Additionally, in low-resource settings, the impact of stigma on healthcare access is even more pronounced, presenting a significant barrier to service utilization compared to other contexts54. Healthcare-related stigma not only leads to avoidance of healthcare services but also adds discomfort and stress, adversely affecting health outcomes55–57. For instance, in Ghana, intersectional stigma and discrimination experienced by key populations not only deters them from seeking healthcare services, resulting in delayed diagnosis and treatment of physical health conditions, but also contributes to increased rates of depression, anxiety, and other mental health issues, as well as social exclusion and isolation 7,8,34,39,58. Furthermore, stigma and discrimination experienced by transgender individuals in other low-income settings have been linked to adverse health effects, including depressive symptoms, anxiety, suicidality, substance abuse, condomless sex and increased HIV transmission 59–61.

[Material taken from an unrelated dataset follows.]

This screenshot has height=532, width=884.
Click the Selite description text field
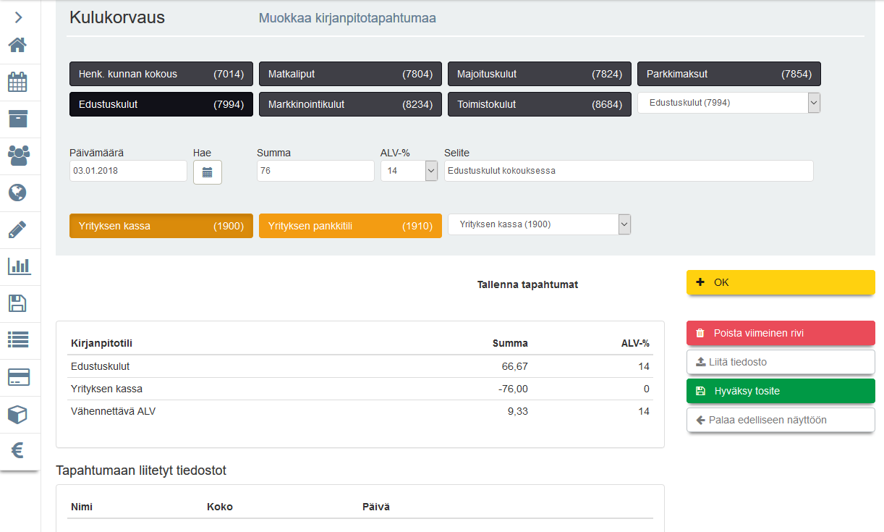(628, 171)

Research specifically focused on trans women, especially those living in slum communities, in Ghana is limited, with most studies focusing on gay, bisexual, other men who have sex with men, and female sex workers 8,39,58,62. This paper seeks to address this knowledge gap by offering a qualitative exploration of HIV testing and care experiences within the context of trans women living in Ghanaian urban slums, which can have significant implications for public health interventions and policy development. Identifying the unique challenges and barriers encountered by trans women can contribute to the design of more inclusive and practical strategies to combat the spread of HIV in this vulnerable population.
Theoretical framework
Grounded in the gender-affirmative model, we aim to highlight the nuanced landscape of HIV testing experiences among trans women living in Ghanaian slums, emphasizing both the supportive and challenging aspects of their experiences 63. Recognizing the fundamental principles of the gender-affirmative model, which prioritize the affirmation of gender identity, empowerment, and the mitigation of stigma and discrimination 64, this study seeks to report on the positive and negative HIV testing experiences within this marginalized community 65. By centering the voices and lived experiences of trans women, we seek to identify the facilitators and barriers to accessing HIV testing services. The ultimate goal is to provide actionable insights that can guide policymakers, healthcare providers, and community organizations to enhance the accessibility, acceptability, and effectiveness of HIV testing services, ensuring they meet the specific needs of trans women in Ghanaian slums.